→ Written tasks:
1. Please transcribe the part of the Stencils.jl announcement below that opens with the words containing "Thought I should" and closes with "or cellular automata.".
2. Using the Stencils.jl announcement below, mark each statement yes or no and quote the words from it that decide the matter: (a) stencils can be mapped over arrays on GPUs with KernelAbstractions.jl; (b) the package includes special optimizations such as splitting Gaussian kernels for convolutions; (c) the mean blur benchmark was run on a desktop workstation.
3. Write the next part of the Stencils.jl announcement below, picking up after its final line.

[ANN] Stencils.jl for fast small/direct stencils on CPU/GPU

Thought I should announce this as its getting kind of stable and useful:

The core idea of Stencils.jl is that a Stencil is a StaticVector of values extracted from an array at a specific position, following some pattern over N dimensions.

These can then be mapped over arrays on CPUs or GPUs (using KernelAbstractions.jl) to do things like convolutions or cellular automata.

Here’s a taste of some stencil patterns from the readme:

julia> Moore(1)
Moore{1, 2, 8, Nothing}
█▀█
▀▀▀


julia> Circle{3,2}()
Circle{3, 2, 37, Nothing}
 ▄███▄ 
███████
▀█████▀
  ▀▀▀  

julia> Window(3)
Window{3, 2, 49, Nothing}
███████
███████
███████
▀▀▀▀▀▀▀
# You can also define custom patterns, even with named positions
julia> ns = NamedStencil(n=(-1, 0), w=(0, -1), s=(1, 0), e=(0, 1))
NamedStencil{(:n, :w, :s, :e), ((-1, 0), (0, -1), (1, 0), (0, 1)), 1, 2, 4, Nothing}
▄▀▄
 ▀ 

# A StencilArray is used for stencil mapping and extraction
julia> A = StencilArray(
           [0 2 0 0 4
            0 0 6 0 0
            0 0 0 8 7
            0 0 3 0 1
            5 0 1 0 9],
           ns
       );

# You can retrieve a stencil at a specific location, and the named value:
julia> stencil(A, (4, 4)).n
8

julia> stencil(A, (4, 4)).w
3

And heres a benchmark of a mean blur on a laptop. Performance is pretty good for small kernels, they should be quite competitive with ImageFiltering.jl or DSP.jl even without GPUs. There are no special optimizations like splitting Gaussian kernels for convolutions, but its pretty easy to write that if you need it.

using Stencils, Statistics, BenchmarkTools
# Define a random array
r = rand(1000, 1000)
# Use a square 3x3/radius 1 stencil
stencil = Window(1)
# Wrap them both as a StencilArray
A = StencilArray(r, stencil)
# Map `mean` over all stencils in the array. You can use any function here - 
# `identity` would return an array of `Window` stencils.
@benchmark mapstencil(mean, A)

BenchmarkTools.Trial: 1058 samples with 1 evaluation.

→ Information provided:
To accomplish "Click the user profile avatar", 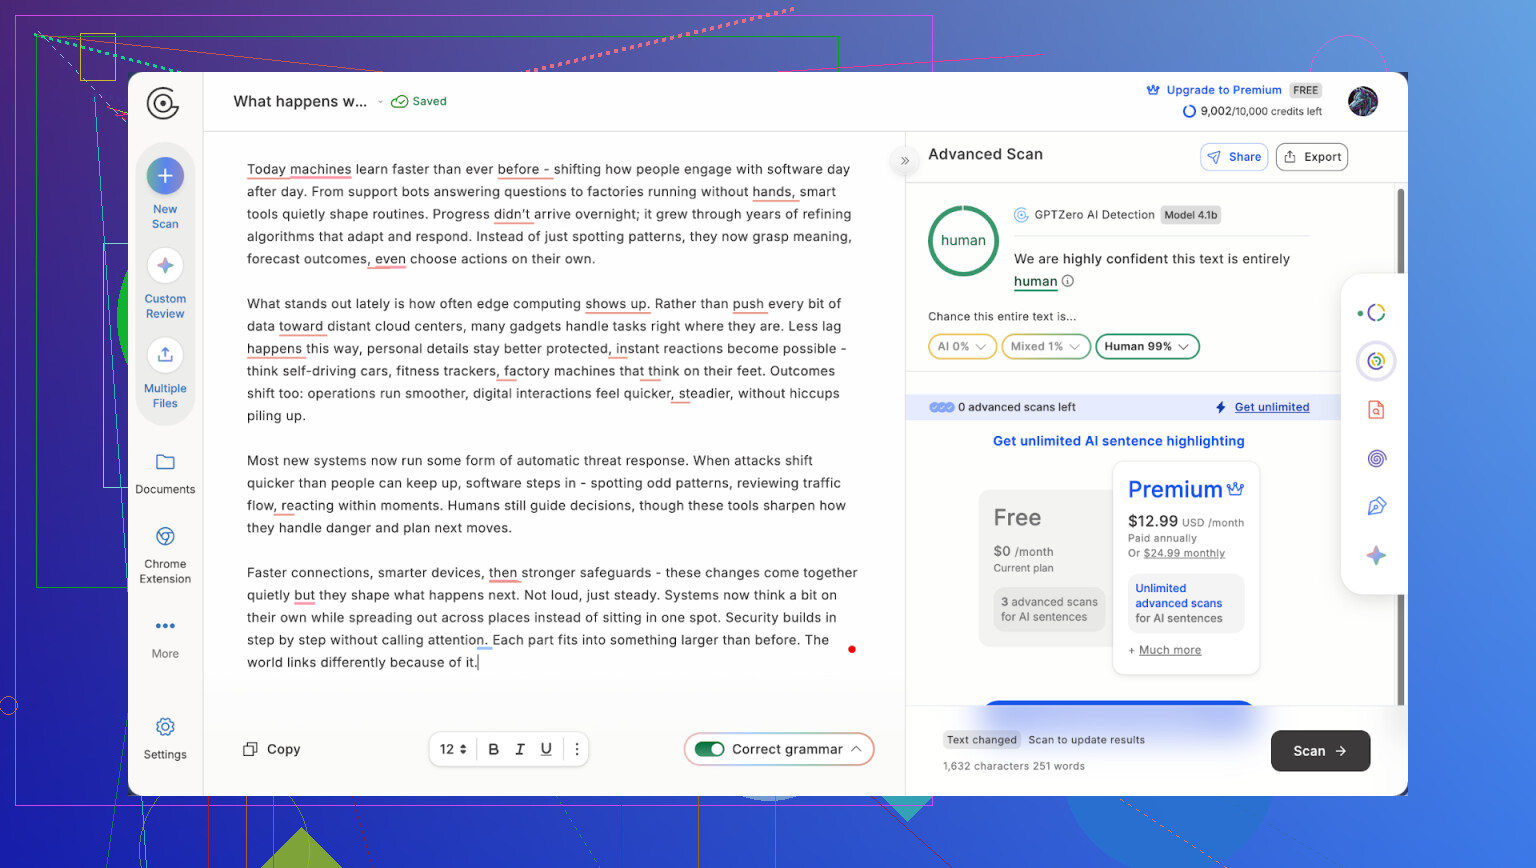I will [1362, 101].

==

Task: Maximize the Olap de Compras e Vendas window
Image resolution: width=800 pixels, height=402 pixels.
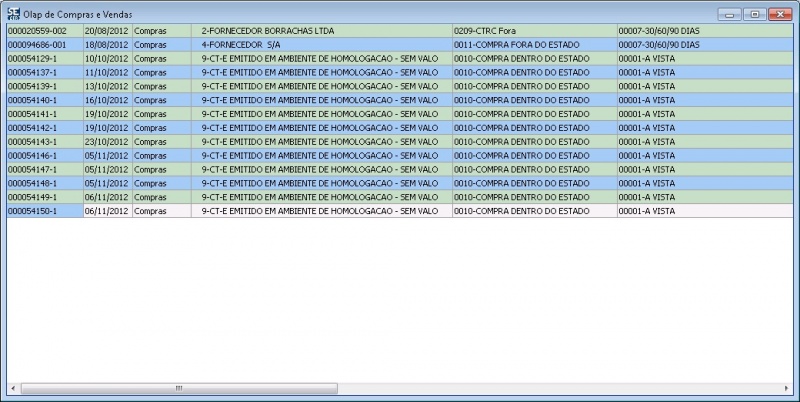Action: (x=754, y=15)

→ Exercise results:
1.
Thought I should announce this as its getting kind of stable and useful:

The core idea of Stencils.jl is that a Stencil is a StaticVector of values extracted from an array at a specific position, following some pattern over N dimensions.

These can then be mapped over arrays on CPUs or GPUs (using KernelAbstractions.jl) to do things like convolutions or cellular automata.

2.
(a) Yes: "These can then be mapped over arrays on CPUs or GPUs (using KernelAbstractions.jl)".
(b) No: "There are no special optimizations like splitting Gaussian kernels for convolutions".
(c) No: "a benchmark of a mean blur on a laptop".

3.
 Range (min … max):  2.755 ms … 9.693 ms  ┊ GC (min … max): 0.00% … 0.00%
 Time  (median):     5.373 ms             ┊ GC (median):    0.00%
 Time  (mean ± σ):   4.718 ms ± 1.326 ms  ┊ GC (mean ± σ):  2.92% ± 5.78%

    ▆▂                                   ▁█▅                 
  ▂▇██▄▁▂▂▁▂▂▄▅▂▂▁▂▁▁▁▂▁▁▁▂▂▁▂▂▂▂▂▂▂▂▂▅▄▂███▆▄▁▁▁▁▂▁▁▂▁▁▂▄▄ ▂
  2.75 ms        Histogram: frequency by time       6.82 ms <

 Memory estimate: 7.64 MiB, allocs estimate: 110.

Feedback appreciated!

15 Likes

This is great.
Could you compare performance with StaticKernels.jl?

How does it handle borders?
Is it like virtual extension or optimized loop over the boundaries?

I doubt I will have time do a comparison, but I would love to see it if you or someone else did :wink:

But essentially Stencils.jl performance is just a combination of KernelAbstractions.jl and StaticArrays.jl performance - stencils are built with generated functions and are regular static vectors with all the optimisations already written for them in StaticArrays.jl. Then KernelAbstractions.jl maps function on them over an array.

Within this paradigm there is not much room to improve performance (or much code at all really), and if there is its likely an actual implementation bug rather than just bad performance.

(there are various padding optimizations and only half of them are implemented iin Stencils.jl. A two-step interior/border conditional pad may help a little bit, but it also means an extra GPU kernel launch)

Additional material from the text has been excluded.